Dean: School of the Environment
School of the Environment
In 1978 I joined one of Africa's oldest universities (Fourah Bay College, University of Sierra Leone) as a lecturer in the Geography Department. While teaching there I did my doctoral degree at the University of Sussex. In 1982 I moved to the University of Reading (England), and in 1993 I took up the Chair in Geography as a full professor at the University of Leicester. I was Department Head from 1995-2000. I moved to Texas A&M in 2005, where I was Director of Environmental Programs from 2007-2010. I moved to Adelaide in 2010 to become Foundation Dean of the School of the Environment at Flinders University. I have been an expert consultant for the World Bank, United Nations and European Union, was founding chair of the Biogeography & Biodiversity Commission of the International Geographical Union (1996-2004), and edited The Geographical Journal from 1997 to 2002.
D. Phil. (Sussex), M.A. (Colorado), B.Sc. (Hull)

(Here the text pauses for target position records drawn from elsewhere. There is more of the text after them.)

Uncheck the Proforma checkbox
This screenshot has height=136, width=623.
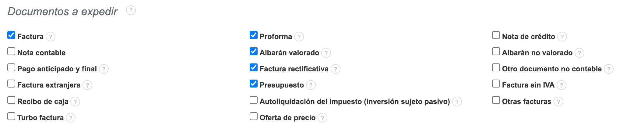click(254, 35)
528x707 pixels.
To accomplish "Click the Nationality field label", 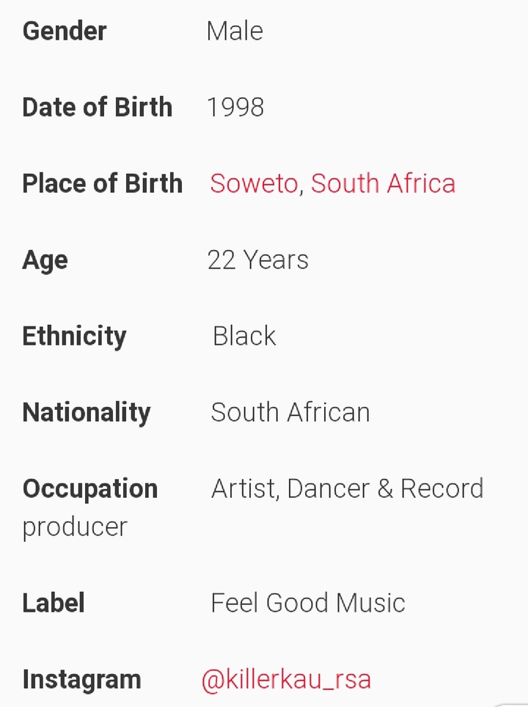I will pos(87,412).
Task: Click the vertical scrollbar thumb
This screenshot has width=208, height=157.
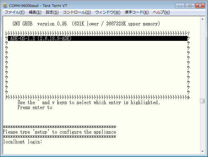Action: pos(202,101)
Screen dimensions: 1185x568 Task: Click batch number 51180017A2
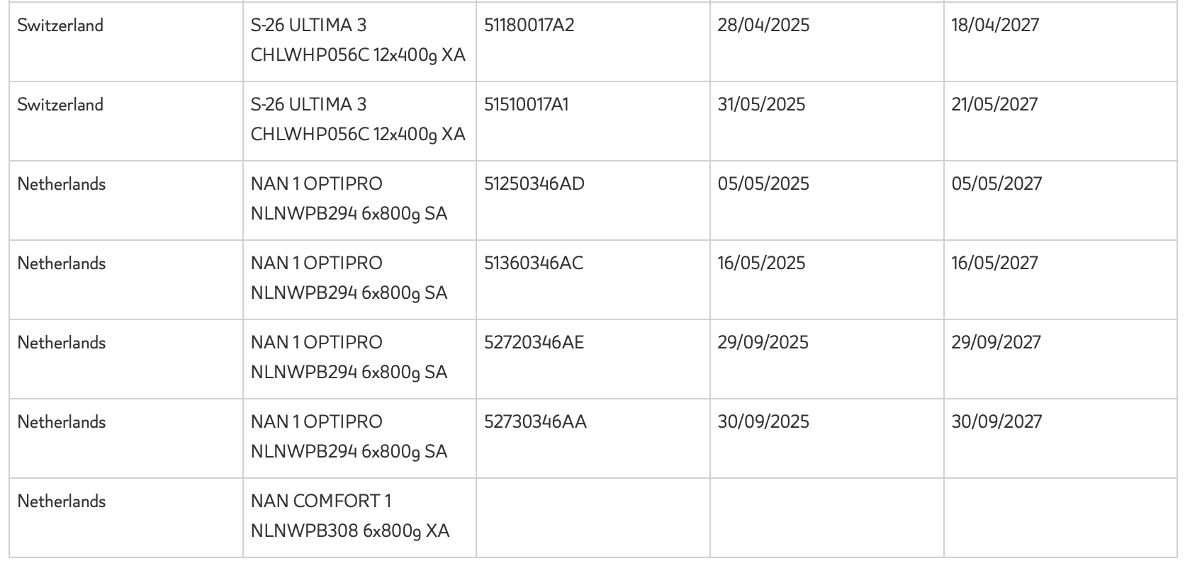(x=529, y=25)
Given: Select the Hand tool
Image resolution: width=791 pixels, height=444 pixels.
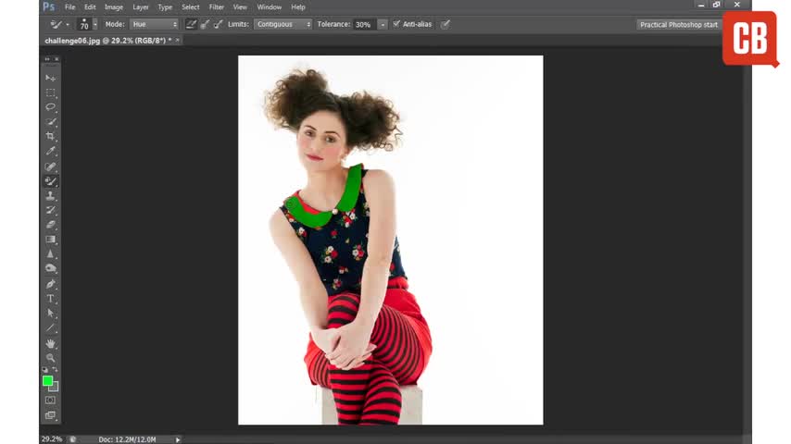Looking at the screenshot, I should pyautogui.click(x=51, y=343).
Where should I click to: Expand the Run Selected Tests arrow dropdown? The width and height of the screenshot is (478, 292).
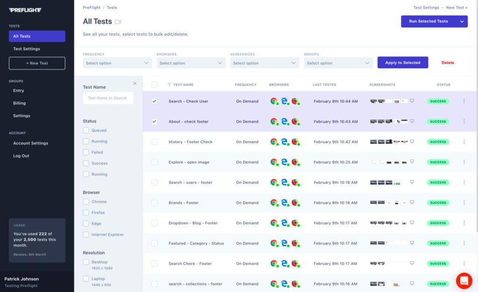[x=462, y=21]
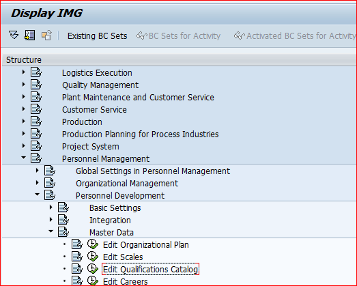Collapse the Master Data node
This screenshot has height=286, width=357.
(51, 231)
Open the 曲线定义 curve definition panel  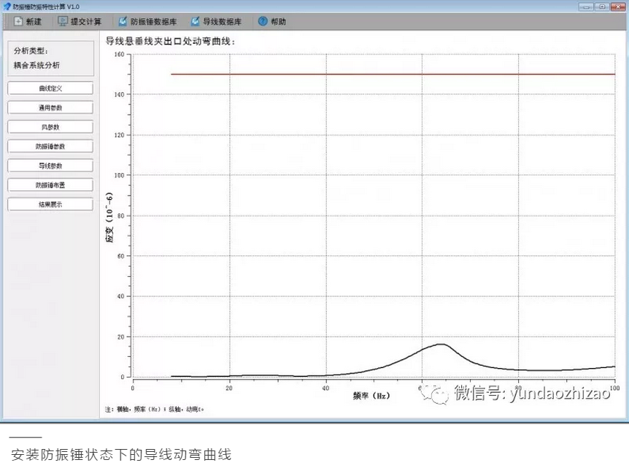pyautogui.click(x=50, y=88)
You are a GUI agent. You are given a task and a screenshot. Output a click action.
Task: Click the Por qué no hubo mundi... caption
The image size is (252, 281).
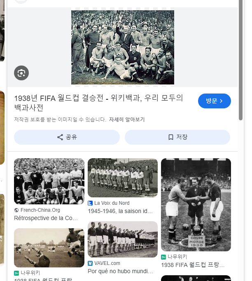click(x=120, y=272)
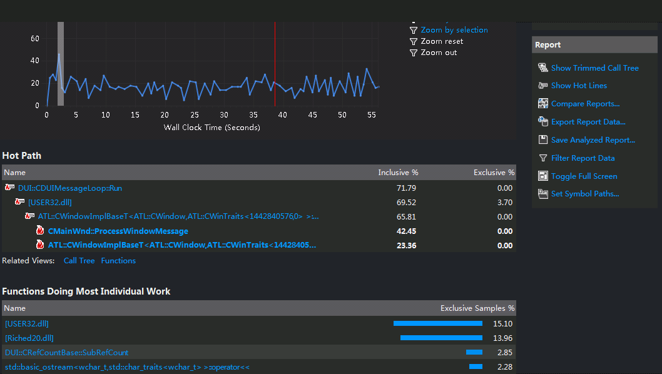Click the Zoom reset funnel icon
This screenshot has height=374, width=662.
click(x=414, y=41)
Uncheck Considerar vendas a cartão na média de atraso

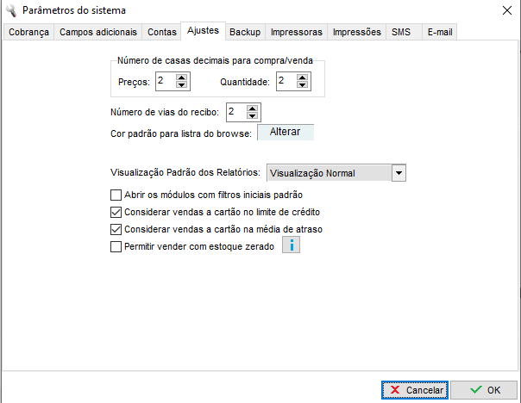[x=116, y=229]
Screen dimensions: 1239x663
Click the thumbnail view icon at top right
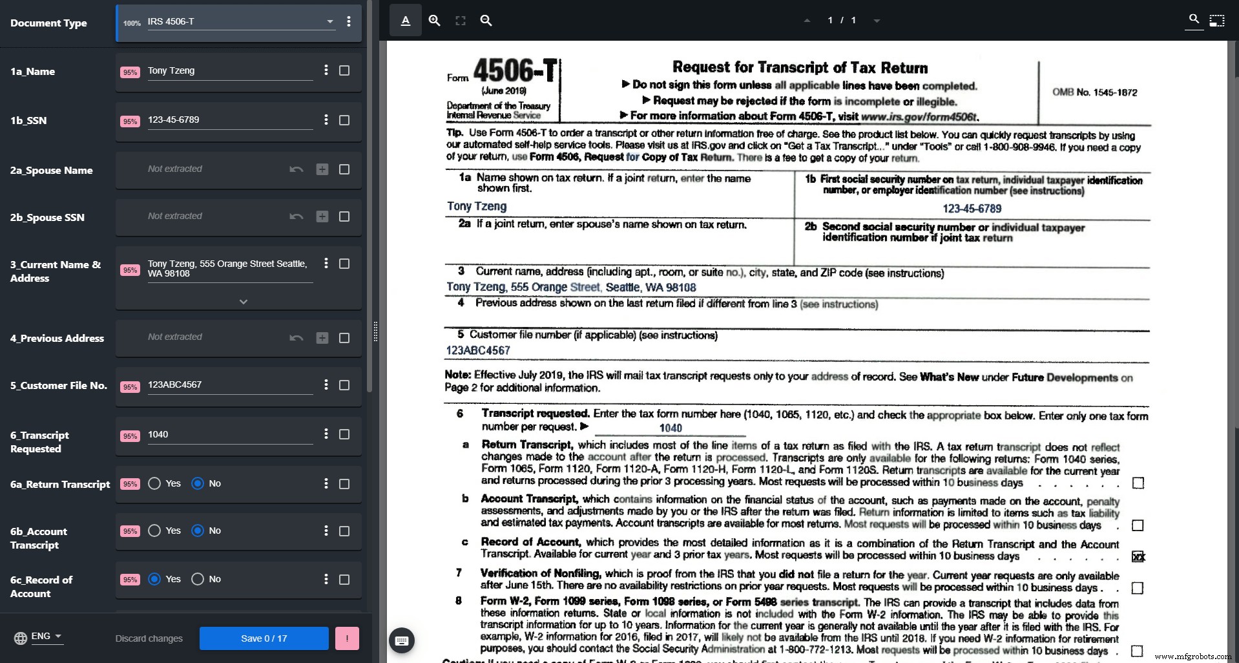1217,20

My research interests are in remote sensing, land-use dynamics, biogeography and human impacts on the environment. Most of my work lies in the area described as coupled human-natural systems in which I examine the influences of human systems on land use and its impacts on things like vegetation change, landscape fragmentation and biodiversity. To some this is landscape ecology, to others biogeography and more recently land change science. I answer to all these calls, and I don't easily fit a disciplinary pigeonhole. I am a remote sensing expert and I use this technique extensively, but not exclusively, in my research. Recent publications in this area are listed below. I have recently worked/am working on forest responses to hurricanes along the Gulf Coast in Texas (poster of this research), human appropriation of net primary productivity in as a measure of environmental sustainability, hyperspectral remote sensing of savannas, land-change dynamics in Bolivia and South Australia. What interests in particular at the present time is:
1. Land use dynamics and potential impacts around increased foreign ownership of farmland in Australia.
2. The coca/cocaine trade as a driver of land use dynamics in humid tropical forests.
3. Analysis of landscape fragmentation patterns in tropical and sub-tropical landscapes.